## Given problem
Copy the lines below word for word, from the first one through the line containing "(x=47, y=108)", inclusive. Leave the pictures out.

## Entries supplied
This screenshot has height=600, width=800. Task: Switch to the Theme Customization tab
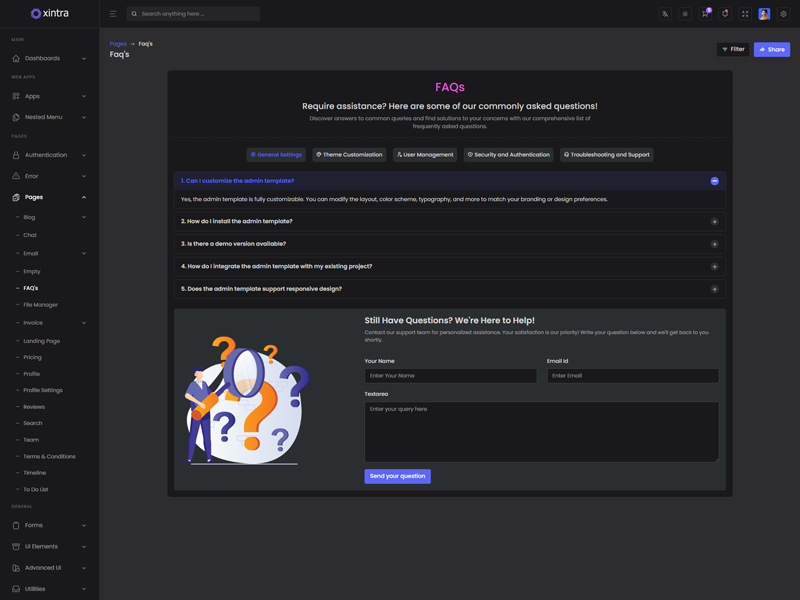click(x=349, y=155)
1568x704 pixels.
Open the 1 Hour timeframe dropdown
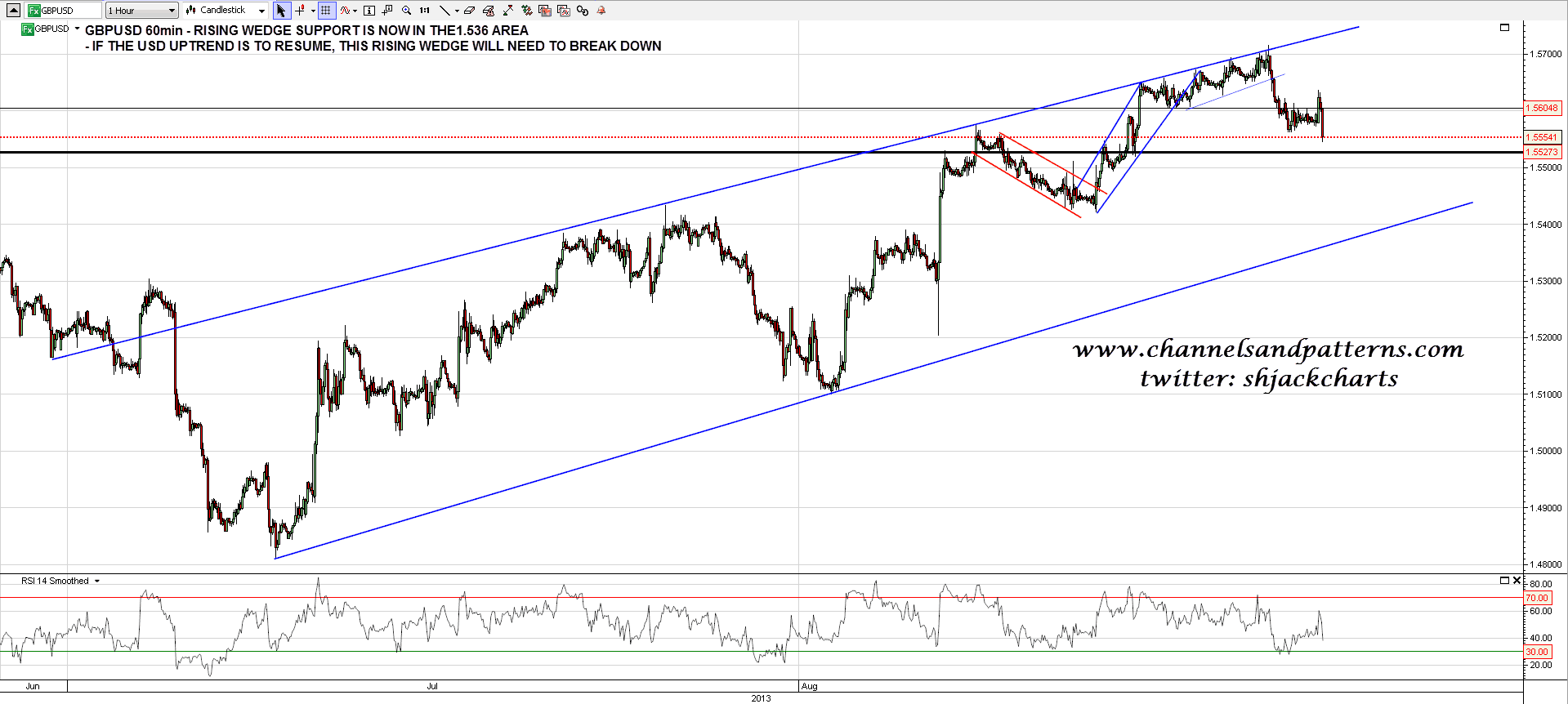coord(141,11)
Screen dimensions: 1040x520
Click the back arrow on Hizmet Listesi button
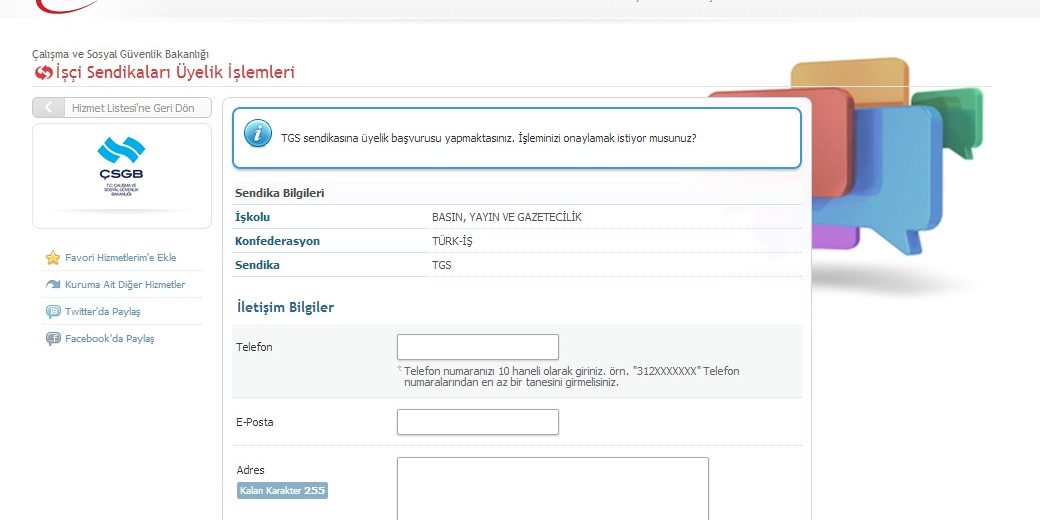(x=47, y=108)
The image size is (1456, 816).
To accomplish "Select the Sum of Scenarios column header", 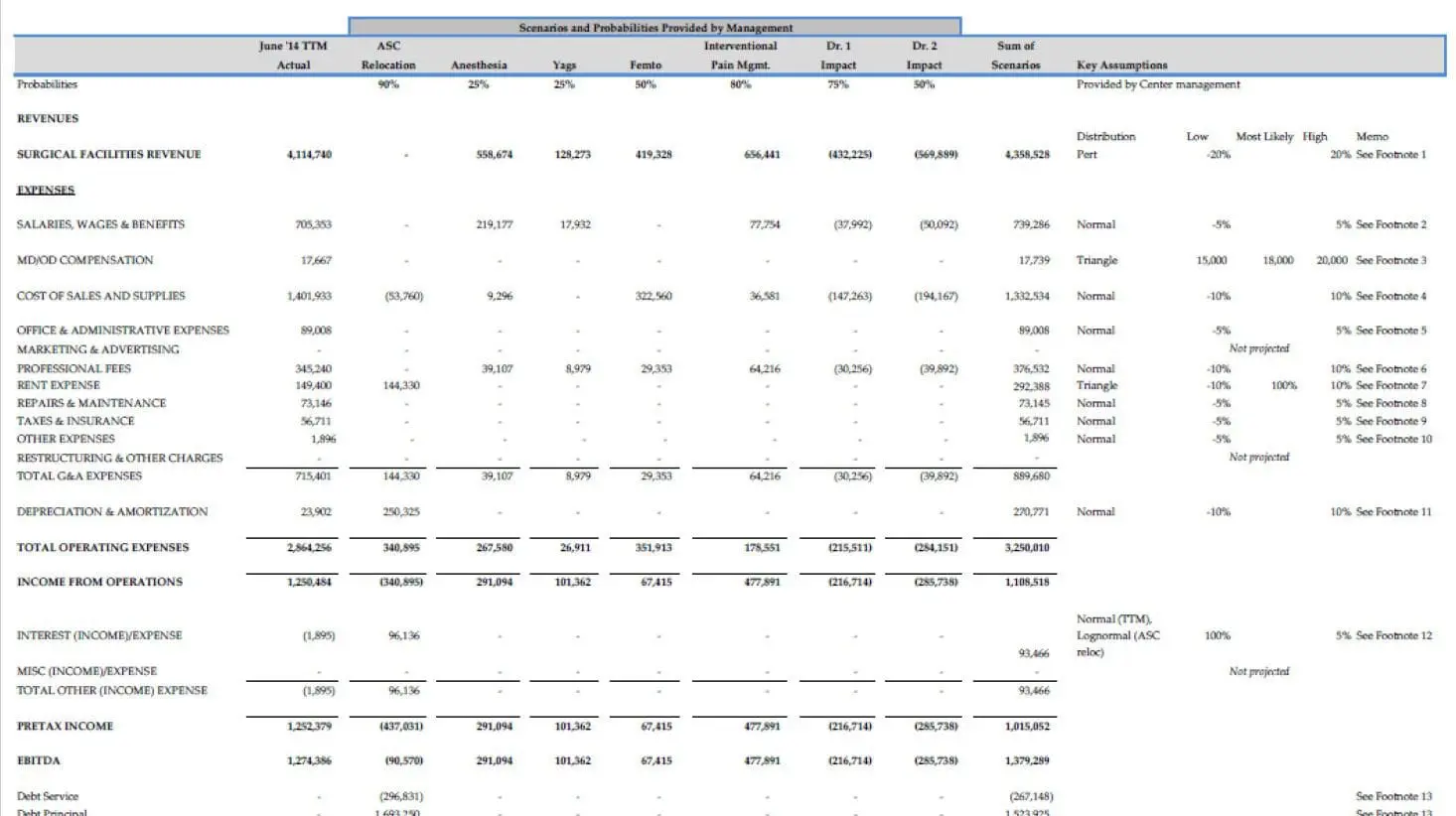I will point(1015,56).
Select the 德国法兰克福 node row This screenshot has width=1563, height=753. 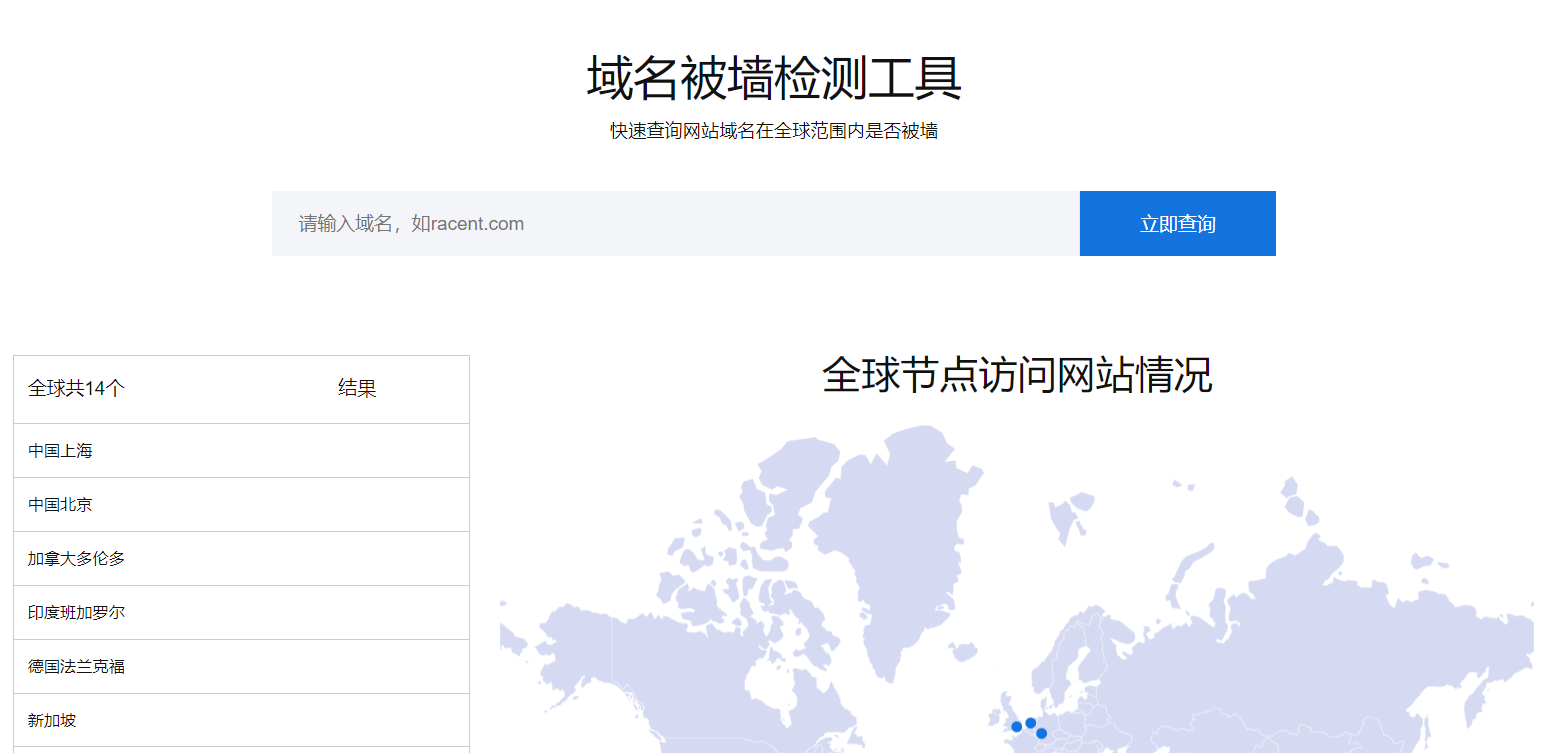240,666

## Answer to this exercise
This screenshot has height=600, width=800. Task: Switch to the Theme Customization tab
click(x=349, y=155)
1568x704 pixels.
Open the 1 Hour timeframe dropdown
coord(141,11)
Screen dimensions: 1040x520
Click the back arrow on Hizmet Listesi button
(x=47, y=108)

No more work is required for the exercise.